Namun kita harus mengakui
bahwa ada sekian banyak orang yang telah menjadikan tempat-tempat games
(dan internet) itu sebagai sarana buang waktu dan juga buang uang.
Karena mereka bisa menghabiskan waktu berjam-jam bahkan berhari-hari
untuk sesuatu yang tidak pernah ada kaitannya dengan kehidupan
sehari-hari. Games itu cenderung hanya memberikan kesenangan yang
melalaikan. Bahkan dalam prakteknya, mereka pun sering lupa shalat,
sekolah, bekerja atau mengerjakan hal-hal yang sudah menjadi
kewajiban.[7]
Berikut ini adalah hal-hal yang bisa menyebabkan seseorang
kecanduan untuk bermain game:
Pertama, Teman Bergaul. Tak bisa
dipungkiri bahwa teman bergaul adalah hal yang paling banyak
mempengaruhi seseorang. Bagaimana tidak, teman adalah orang yang selalu
bergaul dengan kita, otomatis gaya hidupnya menjadi gaya hidup kita.
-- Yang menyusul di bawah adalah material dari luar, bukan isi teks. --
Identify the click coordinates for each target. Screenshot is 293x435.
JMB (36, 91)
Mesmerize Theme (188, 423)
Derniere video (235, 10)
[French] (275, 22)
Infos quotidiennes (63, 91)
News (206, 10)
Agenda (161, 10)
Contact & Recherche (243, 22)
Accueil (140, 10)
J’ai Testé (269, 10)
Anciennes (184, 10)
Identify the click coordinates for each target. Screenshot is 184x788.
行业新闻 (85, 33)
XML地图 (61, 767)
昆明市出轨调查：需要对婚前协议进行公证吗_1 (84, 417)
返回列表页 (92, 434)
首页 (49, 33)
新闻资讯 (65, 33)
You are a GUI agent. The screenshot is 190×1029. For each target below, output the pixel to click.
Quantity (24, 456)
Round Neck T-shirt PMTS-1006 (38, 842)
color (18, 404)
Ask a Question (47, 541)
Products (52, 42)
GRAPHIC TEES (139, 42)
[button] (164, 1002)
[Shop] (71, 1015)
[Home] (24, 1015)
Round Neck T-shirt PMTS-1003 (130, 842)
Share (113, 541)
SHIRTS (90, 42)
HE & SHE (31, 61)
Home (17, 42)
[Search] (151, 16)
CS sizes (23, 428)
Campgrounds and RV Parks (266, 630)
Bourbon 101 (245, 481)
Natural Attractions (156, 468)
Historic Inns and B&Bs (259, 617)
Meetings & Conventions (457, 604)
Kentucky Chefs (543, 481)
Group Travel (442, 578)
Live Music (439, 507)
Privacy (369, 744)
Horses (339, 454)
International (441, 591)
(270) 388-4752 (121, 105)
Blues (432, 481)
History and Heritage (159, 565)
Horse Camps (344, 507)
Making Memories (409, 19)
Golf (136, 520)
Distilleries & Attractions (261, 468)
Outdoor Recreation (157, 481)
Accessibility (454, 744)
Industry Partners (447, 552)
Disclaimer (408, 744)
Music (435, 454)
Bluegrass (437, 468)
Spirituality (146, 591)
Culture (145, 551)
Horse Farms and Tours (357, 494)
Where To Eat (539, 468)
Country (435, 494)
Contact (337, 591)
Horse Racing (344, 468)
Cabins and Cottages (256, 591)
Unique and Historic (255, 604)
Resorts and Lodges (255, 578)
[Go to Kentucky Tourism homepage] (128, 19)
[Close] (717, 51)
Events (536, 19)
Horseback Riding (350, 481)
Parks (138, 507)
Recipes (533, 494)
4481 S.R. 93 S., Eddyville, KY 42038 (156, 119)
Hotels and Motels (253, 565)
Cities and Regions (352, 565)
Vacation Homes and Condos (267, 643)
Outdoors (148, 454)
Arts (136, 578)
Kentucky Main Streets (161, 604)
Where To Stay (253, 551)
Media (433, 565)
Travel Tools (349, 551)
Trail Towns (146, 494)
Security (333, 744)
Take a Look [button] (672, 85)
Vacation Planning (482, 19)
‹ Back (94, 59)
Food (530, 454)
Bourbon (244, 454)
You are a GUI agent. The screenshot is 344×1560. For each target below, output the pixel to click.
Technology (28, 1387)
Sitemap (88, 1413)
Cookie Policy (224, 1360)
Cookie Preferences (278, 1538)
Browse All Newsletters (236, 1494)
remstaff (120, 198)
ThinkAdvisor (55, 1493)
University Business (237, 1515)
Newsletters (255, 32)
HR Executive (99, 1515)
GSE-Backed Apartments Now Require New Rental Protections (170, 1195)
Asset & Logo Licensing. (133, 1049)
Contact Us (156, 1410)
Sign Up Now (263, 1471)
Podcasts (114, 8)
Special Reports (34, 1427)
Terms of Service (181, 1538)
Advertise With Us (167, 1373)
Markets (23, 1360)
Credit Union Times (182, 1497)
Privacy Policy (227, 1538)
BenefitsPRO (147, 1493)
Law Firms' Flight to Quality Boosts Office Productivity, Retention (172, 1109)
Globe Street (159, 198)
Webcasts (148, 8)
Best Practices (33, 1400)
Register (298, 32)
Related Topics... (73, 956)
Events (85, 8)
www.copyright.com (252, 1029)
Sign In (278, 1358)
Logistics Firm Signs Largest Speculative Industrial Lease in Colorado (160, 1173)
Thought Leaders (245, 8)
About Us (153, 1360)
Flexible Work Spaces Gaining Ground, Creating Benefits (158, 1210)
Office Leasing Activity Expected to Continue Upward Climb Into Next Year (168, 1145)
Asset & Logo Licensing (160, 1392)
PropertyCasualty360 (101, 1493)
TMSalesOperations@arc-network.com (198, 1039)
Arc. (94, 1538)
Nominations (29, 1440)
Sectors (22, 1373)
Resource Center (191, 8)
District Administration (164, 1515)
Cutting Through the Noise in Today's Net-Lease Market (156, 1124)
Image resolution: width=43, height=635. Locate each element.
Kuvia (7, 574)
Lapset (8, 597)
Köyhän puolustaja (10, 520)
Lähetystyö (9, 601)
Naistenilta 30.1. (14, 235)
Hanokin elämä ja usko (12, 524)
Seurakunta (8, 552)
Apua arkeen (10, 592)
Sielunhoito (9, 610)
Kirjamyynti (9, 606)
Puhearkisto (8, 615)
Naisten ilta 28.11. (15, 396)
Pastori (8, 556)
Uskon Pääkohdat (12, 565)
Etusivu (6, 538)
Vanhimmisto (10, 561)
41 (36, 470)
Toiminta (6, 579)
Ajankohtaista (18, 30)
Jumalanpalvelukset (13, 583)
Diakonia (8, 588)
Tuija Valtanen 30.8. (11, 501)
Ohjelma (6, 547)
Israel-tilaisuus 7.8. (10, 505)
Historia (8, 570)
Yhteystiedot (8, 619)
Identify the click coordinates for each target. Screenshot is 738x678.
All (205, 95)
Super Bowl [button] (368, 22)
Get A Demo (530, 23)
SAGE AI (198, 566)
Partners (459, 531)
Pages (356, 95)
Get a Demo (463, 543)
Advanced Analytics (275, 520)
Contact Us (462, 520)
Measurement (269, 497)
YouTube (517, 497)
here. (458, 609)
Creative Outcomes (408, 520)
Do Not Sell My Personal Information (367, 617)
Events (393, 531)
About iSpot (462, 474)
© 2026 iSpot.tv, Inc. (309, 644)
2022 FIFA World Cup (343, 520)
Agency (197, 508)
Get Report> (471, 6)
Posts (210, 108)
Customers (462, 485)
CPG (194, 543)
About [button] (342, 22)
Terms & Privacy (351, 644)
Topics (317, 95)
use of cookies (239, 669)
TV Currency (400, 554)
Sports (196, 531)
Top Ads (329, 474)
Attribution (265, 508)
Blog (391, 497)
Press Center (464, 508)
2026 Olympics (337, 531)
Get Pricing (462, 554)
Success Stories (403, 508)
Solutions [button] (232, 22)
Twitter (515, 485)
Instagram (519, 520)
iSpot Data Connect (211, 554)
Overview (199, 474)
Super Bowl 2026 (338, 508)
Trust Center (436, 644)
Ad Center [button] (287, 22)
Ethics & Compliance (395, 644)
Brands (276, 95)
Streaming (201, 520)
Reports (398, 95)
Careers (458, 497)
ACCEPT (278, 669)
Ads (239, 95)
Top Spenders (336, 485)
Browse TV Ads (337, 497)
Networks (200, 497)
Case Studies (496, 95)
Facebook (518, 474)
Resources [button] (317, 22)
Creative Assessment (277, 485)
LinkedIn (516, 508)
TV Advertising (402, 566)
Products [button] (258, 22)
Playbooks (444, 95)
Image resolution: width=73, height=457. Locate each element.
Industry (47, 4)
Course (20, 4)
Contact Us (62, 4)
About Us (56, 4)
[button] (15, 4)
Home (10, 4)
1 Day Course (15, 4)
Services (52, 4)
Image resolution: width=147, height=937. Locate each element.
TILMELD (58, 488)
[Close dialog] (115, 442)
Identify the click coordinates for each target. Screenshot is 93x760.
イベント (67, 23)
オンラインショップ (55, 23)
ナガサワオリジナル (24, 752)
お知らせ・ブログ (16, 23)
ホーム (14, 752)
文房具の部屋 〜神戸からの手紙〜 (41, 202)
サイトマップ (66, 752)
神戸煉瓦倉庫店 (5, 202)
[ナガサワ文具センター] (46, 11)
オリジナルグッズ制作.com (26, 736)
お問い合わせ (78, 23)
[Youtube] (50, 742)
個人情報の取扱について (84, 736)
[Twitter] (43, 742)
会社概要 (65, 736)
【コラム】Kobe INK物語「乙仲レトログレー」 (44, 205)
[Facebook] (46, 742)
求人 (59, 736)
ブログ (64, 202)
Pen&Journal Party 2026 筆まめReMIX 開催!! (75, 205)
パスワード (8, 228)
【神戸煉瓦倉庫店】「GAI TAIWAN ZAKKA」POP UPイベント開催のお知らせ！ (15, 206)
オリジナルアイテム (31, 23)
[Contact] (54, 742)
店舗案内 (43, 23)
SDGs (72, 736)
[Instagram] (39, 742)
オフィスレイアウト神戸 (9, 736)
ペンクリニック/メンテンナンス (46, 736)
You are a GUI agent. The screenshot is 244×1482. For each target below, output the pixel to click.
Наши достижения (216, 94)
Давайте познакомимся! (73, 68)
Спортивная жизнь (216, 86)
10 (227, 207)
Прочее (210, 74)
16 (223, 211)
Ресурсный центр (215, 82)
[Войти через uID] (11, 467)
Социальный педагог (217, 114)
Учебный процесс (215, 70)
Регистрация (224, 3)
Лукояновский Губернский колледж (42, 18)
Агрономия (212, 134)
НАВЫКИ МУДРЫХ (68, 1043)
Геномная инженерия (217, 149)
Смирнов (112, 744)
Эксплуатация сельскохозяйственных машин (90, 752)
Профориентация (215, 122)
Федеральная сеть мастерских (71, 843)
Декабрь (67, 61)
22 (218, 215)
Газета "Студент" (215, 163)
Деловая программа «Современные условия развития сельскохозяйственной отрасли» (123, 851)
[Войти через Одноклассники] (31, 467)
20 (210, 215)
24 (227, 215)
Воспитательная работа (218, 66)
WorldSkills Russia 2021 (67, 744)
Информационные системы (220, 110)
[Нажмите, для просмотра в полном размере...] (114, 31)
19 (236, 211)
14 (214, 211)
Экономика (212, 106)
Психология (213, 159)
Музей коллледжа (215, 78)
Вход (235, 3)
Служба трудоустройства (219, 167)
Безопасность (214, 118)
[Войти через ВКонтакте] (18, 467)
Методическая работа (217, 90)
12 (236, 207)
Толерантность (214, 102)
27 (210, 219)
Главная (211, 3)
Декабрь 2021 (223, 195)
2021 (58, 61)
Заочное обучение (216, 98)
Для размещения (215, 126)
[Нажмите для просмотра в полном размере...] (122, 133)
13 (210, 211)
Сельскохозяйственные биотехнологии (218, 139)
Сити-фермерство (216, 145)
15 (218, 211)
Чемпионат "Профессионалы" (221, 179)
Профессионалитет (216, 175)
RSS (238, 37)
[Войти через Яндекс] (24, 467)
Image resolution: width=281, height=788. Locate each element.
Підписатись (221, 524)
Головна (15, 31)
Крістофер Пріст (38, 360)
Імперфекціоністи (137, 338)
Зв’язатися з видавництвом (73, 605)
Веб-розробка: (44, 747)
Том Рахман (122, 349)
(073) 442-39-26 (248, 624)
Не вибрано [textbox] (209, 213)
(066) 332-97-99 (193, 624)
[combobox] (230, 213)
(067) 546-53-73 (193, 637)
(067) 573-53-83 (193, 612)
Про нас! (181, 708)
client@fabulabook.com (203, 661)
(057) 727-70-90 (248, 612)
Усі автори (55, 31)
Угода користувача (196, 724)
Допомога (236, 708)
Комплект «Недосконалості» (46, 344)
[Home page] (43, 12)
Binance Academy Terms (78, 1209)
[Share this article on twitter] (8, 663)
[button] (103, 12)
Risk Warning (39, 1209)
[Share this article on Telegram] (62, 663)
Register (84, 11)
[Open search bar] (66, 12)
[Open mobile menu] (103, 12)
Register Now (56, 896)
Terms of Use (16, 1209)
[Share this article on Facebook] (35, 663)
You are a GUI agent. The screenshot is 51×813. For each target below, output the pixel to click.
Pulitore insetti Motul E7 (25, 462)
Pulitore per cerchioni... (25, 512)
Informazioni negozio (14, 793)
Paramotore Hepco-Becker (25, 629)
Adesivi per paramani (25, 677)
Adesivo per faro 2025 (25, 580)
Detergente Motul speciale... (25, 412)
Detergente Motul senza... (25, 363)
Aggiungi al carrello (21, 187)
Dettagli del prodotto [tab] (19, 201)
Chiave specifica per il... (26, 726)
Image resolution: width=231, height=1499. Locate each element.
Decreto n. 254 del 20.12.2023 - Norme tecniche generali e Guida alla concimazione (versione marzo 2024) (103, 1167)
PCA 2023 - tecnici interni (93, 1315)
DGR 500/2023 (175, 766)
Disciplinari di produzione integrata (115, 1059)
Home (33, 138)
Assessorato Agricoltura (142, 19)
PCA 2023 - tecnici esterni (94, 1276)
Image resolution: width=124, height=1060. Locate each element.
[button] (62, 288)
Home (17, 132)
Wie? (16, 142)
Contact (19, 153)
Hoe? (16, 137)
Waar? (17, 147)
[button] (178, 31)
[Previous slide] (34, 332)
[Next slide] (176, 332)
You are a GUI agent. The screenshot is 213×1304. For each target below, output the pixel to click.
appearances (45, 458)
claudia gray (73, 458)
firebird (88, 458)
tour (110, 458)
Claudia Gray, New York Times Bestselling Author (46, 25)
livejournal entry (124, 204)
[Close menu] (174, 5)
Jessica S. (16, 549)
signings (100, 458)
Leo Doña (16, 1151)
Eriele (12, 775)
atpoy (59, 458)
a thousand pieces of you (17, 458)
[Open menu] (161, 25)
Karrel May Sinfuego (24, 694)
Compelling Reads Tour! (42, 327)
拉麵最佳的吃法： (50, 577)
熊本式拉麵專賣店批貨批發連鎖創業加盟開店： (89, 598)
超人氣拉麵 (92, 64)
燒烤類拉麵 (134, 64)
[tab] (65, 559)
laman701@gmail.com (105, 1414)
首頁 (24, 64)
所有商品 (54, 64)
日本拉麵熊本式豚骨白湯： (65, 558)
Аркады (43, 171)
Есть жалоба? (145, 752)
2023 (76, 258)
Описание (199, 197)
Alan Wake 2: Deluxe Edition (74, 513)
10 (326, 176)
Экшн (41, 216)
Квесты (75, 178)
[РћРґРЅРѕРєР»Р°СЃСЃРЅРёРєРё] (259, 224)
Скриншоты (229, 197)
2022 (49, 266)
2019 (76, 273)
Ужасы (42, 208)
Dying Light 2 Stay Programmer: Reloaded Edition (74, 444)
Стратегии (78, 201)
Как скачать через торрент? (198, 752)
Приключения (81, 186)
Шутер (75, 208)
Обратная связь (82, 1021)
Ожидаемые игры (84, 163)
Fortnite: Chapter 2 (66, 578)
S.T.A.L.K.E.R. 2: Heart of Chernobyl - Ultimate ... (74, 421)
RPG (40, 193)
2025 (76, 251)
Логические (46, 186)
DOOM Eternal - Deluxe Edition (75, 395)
Seseorang bisa berteman dengan orang lain, karena visi dan misi mereka
hampir sama, tidak mungkin kita berteman atau bersahabat dengan
seseorang yang visi dan misinya jauh berseberangan.
Kedua,
Kesenggangan Waktu. Kadang, karena kebingungan kita untuk mengisi
kesenggangan waktu kita, akhirnya kita terjerumus dalam bermain video
game. Tanpa kita sadari, sebenarnya itu adalah awal dari langkah syaitan
untuk menjerumuskan kita untuk kecanduan pada hal tersebut. Seperti
hal-hal buruk lain, awalnya hanya coba-coba, akhirnya lalu kecanduan,
lalu berlebihan.
Ketiga, Masa Muda. Tanpa anda sadari, zaman
sekarang sudah jauh berbeda dengan zaman 20 tahun yang lalu. Kalau masa
muda di zaman dahulu lebih banyak digunakan untuk melakukan perjalanan,
pergaulan, mencari ilmu, dan lain-lain, anak muda zaman sekarang
cenderung lebih suka menghabiskan waktu mereka untuk berfoya-foya,
bermain game, demonstrasi, dan sebagainya.[8]
Dalam perkembangannya
ada jenis game yang menurut Islam haram yakni game poker. Game poker
adalah fenomena yang biasa bagi seorang pengguna facebook. Tak dapat
dipungkiri bahwa banyak diantara kaum muslimin yang menghabiskan
waktunya untuk bermain poker di facebook. Dan hal ini adalah yang
terlarang di dalam Islam. Menurut fatwa yang dapat ditemukan, dijelaskan
bahwa baik yang bermain yang menggunakan uang, maupun yang tidak tetap
saja haram.Jika mereka bermain menggunakan uang, maka hal itu dihukumi
judi, sedangkan jika tidak menggunakan uang maka itu disamakan dengan
bermain dadu oleh para ulama. Hukum permainan dengan menggunakan dadu
itu sendiri adalah haram sebagaimana dapat ditemukan dalam Sabda
Rasulullah dengan sanad kepada Imam Muslim dari sahabat Nabi, Buraidah
r.a :
مَنْ لَعِبَبِ ا لنَّرْدَشِيرِفَكَأَنَّمَا صَبَغَ يَده فِي لَحْم خِنْزِيروَدَمه
Barangsiapa bermain dadu, maka seakan-akan ia telah mencelupkan
tangannya ke dalam daging babi dan darahnya. (HR. Muslim 2260)[9]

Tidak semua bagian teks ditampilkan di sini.